§ Input
┄┄┄┄┄┄┄┄┄┄┄┄┄┄┄┄┄┄┄┄

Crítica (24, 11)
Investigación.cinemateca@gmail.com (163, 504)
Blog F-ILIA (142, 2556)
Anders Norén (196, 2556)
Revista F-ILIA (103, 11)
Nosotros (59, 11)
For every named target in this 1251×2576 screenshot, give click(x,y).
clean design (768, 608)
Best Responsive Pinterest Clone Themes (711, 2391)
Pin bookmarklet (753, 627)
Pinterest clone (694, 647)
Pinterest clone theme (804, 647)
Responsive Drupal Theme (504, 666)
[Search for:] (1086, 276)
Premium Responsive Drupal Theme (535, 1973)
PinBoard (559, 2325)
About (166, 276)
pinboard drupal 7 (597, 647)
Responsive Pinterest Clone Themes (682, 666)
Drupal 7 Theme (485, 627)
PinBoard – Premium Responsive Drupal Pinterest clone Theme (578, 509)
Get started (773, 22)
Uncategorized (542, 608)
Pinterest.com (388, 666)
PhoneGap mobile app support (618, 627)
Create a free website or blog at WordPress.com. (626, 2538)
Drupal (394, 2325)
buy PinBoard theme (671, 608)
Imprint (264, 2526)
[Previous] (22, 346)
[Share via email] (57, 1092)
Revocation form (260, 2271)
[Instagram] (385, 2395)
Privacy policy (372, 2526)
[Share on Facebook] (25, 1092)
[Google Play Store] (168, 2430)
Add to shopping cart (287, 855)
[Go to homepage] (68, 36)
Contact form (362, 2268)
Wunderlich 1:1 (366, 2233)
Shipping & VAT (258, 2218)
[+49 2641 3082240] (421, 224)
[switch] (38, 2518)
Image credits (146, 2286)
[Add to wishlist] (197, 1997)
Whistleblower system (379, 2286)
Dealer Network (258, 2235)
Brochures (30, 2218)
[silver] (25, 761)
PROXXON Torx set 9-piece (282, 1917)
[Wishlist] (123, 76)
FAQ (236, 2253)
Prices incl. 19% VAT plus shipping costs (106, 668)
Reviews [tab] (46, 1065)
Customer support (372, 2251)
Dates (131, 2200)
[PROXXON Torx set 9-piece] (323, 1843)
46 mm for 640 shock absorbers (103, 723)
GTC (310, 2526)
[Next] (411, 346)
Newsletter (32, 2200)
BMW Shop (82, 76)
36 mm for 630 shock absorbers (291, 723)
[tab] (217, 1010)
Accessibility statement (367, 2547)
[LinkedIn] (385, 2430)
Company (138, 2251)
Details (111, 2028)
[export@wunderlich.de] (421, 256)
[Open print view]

┄┄┄┄┄┄┄┄┄┄┄┄┄┄┄┄┄┄┄┄

§ Task requirements
Take the entries above and return only the lines from the one with "For every named" to the one with "Imprint (264, 2526)", both included, unchanged.

§ Answer to this task
For every named target in this 1251×2576 screenshot, give click(x,y).
clean design (768, 608)
Best Responsive Pinterest Clone Themes (711, 2391)
Pin bookmarklet (753, 627)
Pinterest clone (694, 647)
Pinterest clone theme (804, 647)
Responsive Drupal Theme (504, 666)
[Search for:] (1086, 276)
Premium Responsive Drupal Theme (535, 1973)
PinBoard (559, 2325)
About (166, 276)
pinboard drupal 7 (597, 647)
Responsive Pinterest Clone Themes (682, 666)
Drupal 7 Theme (485, 627)
PinBoard – Premium Responsive Drupal Pinterest clone Theme (578, 509)
Get started (773, 22)
Uncategorized (542, 608)
Pinterest.com (388, 666)
PhoneGap mobile app support (618, 627)
Create a free website or blog at WordPress.com. (626, 2538)
Drupal (394, 2325)
buy PinBoard theme (671, 608)
Imprint (264, 2526)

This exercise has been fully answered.